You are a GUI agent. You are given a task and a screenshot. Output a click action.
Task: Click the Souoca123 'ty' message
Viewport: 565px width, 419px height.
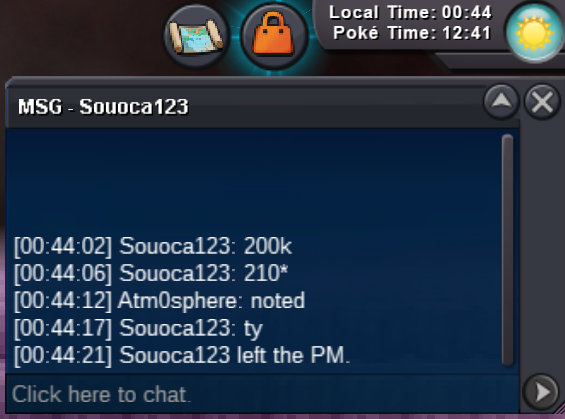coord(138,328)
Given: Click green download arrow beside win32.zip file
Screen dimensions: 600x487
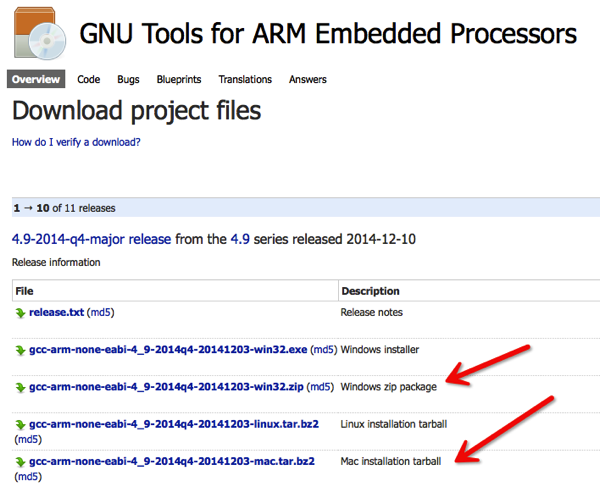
┄┄┄┄┄┄┄┄┄┄
> **Action item**:
With pictures left out, transcribe each line from the one containing "Viewport: 565px width, 419px height." through the end of the data, both ends included.

> **Written answer**:
Viewport: 565px width, 419px height.
coord(138,328)
Given: Click green download arrow beside win32.zip file
Screen dimensions: 600x487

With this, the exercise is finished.